- Required work
Could every line of the data be copied out once more, exactly?

- Dataset records

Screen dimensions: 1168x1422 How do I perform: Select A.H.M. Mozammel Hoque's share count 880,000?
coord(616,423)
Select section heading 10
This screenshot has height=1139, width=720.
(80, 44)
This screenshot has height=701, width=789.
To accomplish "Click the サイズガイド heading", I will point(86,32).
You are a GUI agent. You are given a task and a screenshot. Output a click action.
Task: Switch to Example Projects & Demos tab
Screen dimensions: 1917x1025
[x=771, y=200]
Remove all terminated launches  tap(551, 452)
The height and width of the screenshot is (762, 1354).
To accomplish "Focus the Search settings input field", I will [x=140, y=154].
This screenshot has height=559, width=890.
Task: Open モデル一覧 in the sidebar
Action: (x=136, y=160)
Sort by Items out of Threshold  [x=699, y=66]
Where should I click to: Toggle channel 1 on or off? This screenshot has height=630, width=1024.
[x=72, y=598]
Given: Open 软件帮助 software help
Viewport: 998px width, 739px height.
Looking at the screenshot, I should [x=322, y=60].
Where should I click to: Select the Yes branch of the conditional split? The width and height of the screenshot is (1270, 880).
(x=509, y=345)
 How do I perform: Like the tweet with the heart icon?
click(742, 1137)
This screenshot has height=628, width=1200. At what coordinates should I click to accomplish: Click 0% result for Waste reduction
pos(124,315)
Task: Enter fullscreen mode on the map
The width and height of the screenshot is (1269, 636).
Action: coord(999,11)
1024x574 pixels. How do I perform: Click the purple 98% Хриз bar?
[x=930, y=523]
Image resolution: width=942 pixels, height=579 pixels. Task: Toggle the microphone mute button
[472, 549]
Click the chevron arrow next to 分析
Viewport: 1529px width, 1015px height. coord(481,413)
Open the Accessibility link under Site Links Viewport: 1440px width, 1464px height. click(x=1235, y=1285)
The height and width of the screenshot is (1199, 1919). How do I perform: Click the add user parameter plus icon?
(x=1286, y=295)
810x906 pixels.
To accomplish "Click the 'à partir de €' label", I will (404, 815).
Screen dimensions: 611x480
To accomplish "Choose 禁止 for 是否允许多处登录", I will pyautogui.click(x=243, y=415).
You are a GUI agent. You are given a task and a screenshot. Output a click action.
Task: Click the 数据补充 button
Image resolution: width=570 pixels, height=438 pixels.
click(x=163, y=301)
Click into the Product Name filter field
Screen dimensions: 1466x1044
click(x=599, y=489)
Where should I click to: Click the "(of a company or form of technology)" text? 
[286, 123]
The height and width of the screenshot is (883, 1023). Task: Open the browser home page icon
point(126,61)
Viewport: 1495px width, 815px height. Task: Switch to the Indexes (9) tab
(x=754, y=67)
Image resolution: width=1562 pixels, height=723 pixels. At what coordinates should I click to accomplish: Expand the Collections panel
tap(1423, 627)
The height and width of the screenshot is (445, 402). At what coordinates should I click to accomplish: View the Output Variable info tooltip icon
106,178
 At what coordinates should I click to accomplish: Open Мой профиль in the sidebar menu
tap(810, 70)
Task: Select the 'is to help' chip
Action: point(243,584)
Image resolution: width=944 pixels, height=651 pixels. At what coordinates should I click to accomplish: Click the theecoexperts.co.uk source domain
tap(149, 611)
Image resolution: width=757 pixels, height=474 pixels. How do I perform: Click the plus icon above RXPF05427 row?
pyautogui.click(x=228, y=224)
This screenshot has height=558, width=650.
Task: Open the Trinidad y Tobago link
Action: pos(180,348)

- Finished exercise
Screen dimensions: 1168x1422 How do I perform: Select A.H.M. Mozammel Hoque's share count 880,000?
coord(616,423)
Select section heading 10
This screenshot has height=1139, width=720.
(80, 44)
This screenshot has height=701, width=789.
To accomplish "Click the サイズガイド heading", I will point(86,32).
You are a GUI agent. You are given a task and a screenshot. Output a click action.
Task: Switch to Example Projects & Demos tab
Screen dimensions: 1917x1025
[x=771, y=200]
Remove all terminated launches  tap(551, 452)
The height and width of the screenshot is (762, 1354).
To accomplish "Focus the Search settings input field", I will [x=140, y=154].
This screenshot has height=559, width=890.
Task: Open モデル一覧 in the sidebar
Action: (x=136, y=160)
Sort by Items out of Threshold  [x=699, y=66]
Where should I click to: Toggle channel 1 on or off? This screenshot has height=630, width=1024.
[x=72, y=598]
Given: Open 软件帮助 software help
Viewport: 998px width, 739px height.
Looking at the screenshot, I should [x=322, y=60].
Where should I click to: Select the Yes branch of the conditional split? The width and height of the screenshot is (1270, 880).
(x=509, y=345)
 How do I perform: Like the tweet with the heart icon?
click(742, 1137)
This screenshot has height=628, width=1200. At what coordinates should I click to accomplish: Click 0% result for Waste reduction
pos(124,315)
Task: Enter fullscreen mode on the map
The width and height of the screenshot is (1269, 636).
Action: coord(999,11)
1024x574 pixels. How do I perform: Click the purple 98% Хриз bar?
[x=930, y=523]
Image resolution: width=942 pixels, height=579 pixels. Task: Toggle the microphone mute button
[472, 549]
Click the chevron arrow next to 分析
Viewport: 1529px width, 1015px height. coord(481,413)
Open the Accessibility link under Site Links Viewport: 1440px width, 1464px height. click(x=1235, y=1285)
The height and width of the screenshot is (1199, 1919). How do I perform: Click the add user parameter plus icon?
(x=1286, y=295)
810x906 pixels.
To accomplish "Click the 'à partir de €' label", I will (404, 815).
Screen dimensions: 611x480
To accomplish "Choose 禁止 for 是否允许多处登录", I will pyautogui.click(x=243, y=415).
You are a GUI agent. You are given a task and a screenshot. Output a click action.
Task: Click the 数据补充 button
Image resolution: width=570 pixels, height=438 pixels.
click(x=163, y=301)
Click into the Product Name filter field
Screen dimensions: 1466x1044
click(x=599, y=489)
Where should I click to: Click the "(of a company or form of technology)" text? 
[286, 123]
The height and width of the screenshot is (883, 1023). Task: Open the browser home page icon
point(126,61)
Viewport: 1495px width, 815px height. Task: Switch to the Indexes (9) tab
(x=754, y=67)
Image resolution: width=1562 pixels, height=723 pixels. At what coordinates should I click to accomplish: Expand the Collections panel
tap(1423, 627)
The height and width of the screenshot is (445, 402). At what coordinates should I click to accomplish: View the Output Variable info tooltip icon
106,178
 At what coordinates should I click to accomplish: Open Мой профиль in the sidebar menu
tap(810, 70)
Task: Select the 'is to help' chip
Action: point(243,584)
Image resolution: width=944 pixels, height=651 pixels. At what coordinates should I click to accomplish: Click the theecoexperts.co.uk source domain
tap(149, 611)
Image resolution: width=757 pixels, height=474 pixels. How do I perform: Click the plus icon above RXPF05427 row?
pyautogui.click(x=228, y=224)
This screenshot has height=558, width=650.
Task: Open the Trinidad y Tobago link
Action: pos(180,348)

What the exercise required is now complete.